Ce périple démontre surtout les effets à long terme du colonialisme français en Afrique. Il explore l’ambiguïté des relations entretenues par les écrivain·es africain·es avec Paris, capitale littéraire s’il en est, qui agit en véritable aimant sur les cerveaux créatifs de tous les pays. Rappelons-nous, à cet effet, l’attrait irrésistible que représentait la ville sur les artistes québécois à une époque pas si lointaine.
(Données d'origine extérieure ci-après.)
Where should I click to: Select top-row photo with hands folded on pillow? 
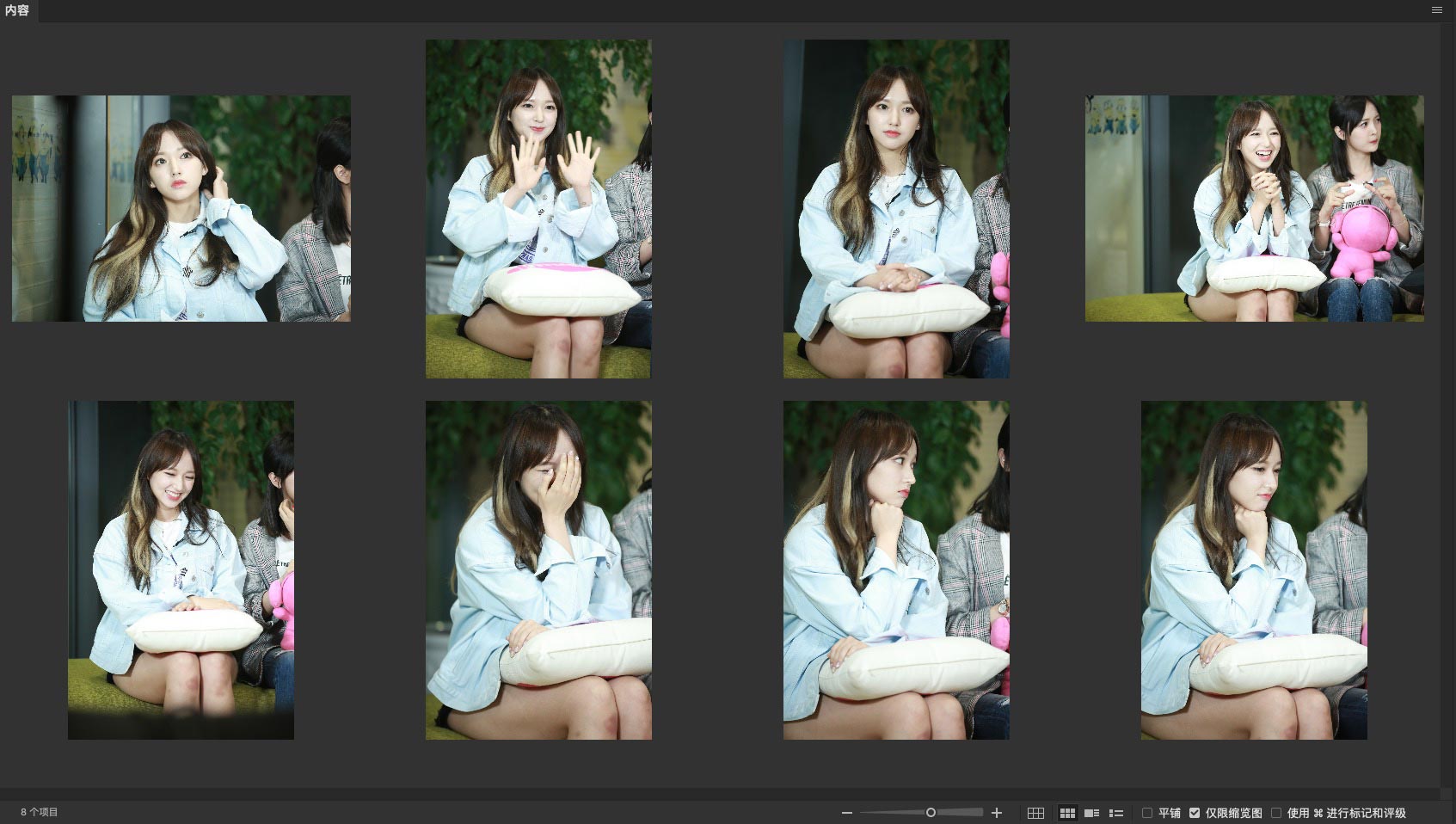click(x=896, y=208)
Il est donc ici beaucoup question de création littéraire et d’exil, d’identité et de solitude. Ce n’est pas en le cherchant ailleurs que notre pays nous quitte vraiment, dira-t-on en ces mots : « ayez une terre à vous, car il n’y a que là que vous existerez pour vous, mais aussi pour les autres ». On parle, en outre, de livres et d’auteurs et d’autrices à la recherche de leur âme perdue. « Écrire ou ne pas écrire », voilà la hantise de ceux et celles qui prennent la plume et/ou qui lisent.
Lecture théâtrale
Cette lecture théâtrale – c’est-à-dire beaucoup plus élaborée qu’une simple mise en lecture – qu’en font les interprètes originaires du Burkina Faso Aristide Tarnagada et Odile Sankara conserve toute la saveur et la beauté du texte original. Les dialogues, intercalés avec de longs monologues, donnent d’ailleurs lieu à des scènes alliant de fortes émotions à une gestuelle au diapason.
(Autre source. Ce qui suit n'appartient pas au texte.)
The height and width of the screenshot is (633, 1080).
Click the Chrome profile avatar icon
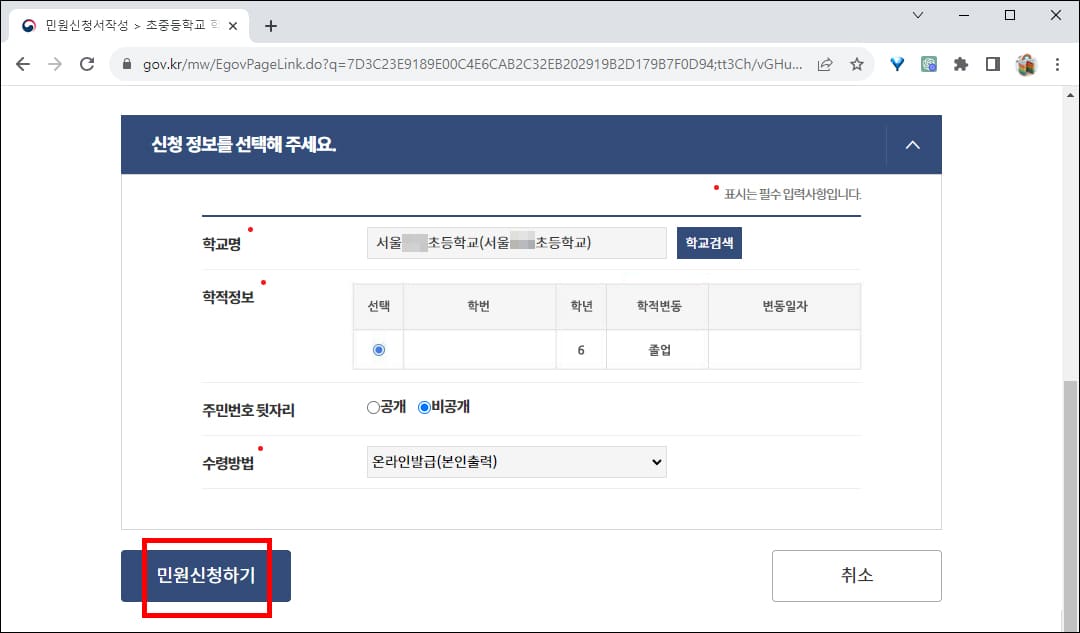point(1026,64)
Sur un plateau nu, éclairé de belle façon par Claire Seyller, le comédien et la comédienne jouent tous les personnages, modifiant leur voix ici, arborant un couvre-chef différent là, et utilisant quelques accessoires. Le musicien québécois Antoine Berthiaume complète le trio en interprétant ses propres compositions atmosphériques et en y allant de la lecture de certaines répliques.
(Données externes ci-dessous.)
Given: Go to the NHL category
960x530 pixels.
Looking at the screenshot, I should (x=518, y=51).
Bien que l’adaptation qu’Aristide Tarnagada a réalisée du roman cherche l’essentiel, il nous est apparu que certains éclaircissements au sujet du sort de T.C. Elimane, présents dans le livre, manquaient ici à notre compréhension. D’autant plus que certains personnages secondaires auraient pu être escamotés, à notre humble avis.
N’empêche que le texte reste magnifique. Le spectacle est un appel convaincant à la diversité culturelle, à la pluralité des voix et à leur ancrage au plus profond de l’essence des êtres qui les porte.
La Plus Secrète Mémoire des hommes
Texte : Mohamed Mbougar Sarr (Éditions Philippe Rey, 2021). Adaptation et mise en lecture : Aristide Tarnagda. Composition et interprétation musicale : Antoine Berthiaume. Éclairages : Claire Seyller. Régie : Elaine Normandeau. Avec Aristide Tarnagda et Odile Sankara. Une production de l’Association Récréâtrales, en coproduction avec le Festival TransAmériques et le Théâtre Acclamations, présentée à l’occasion du Festival TransAmériques au Monument-National jusqu’au 28 mai 2022.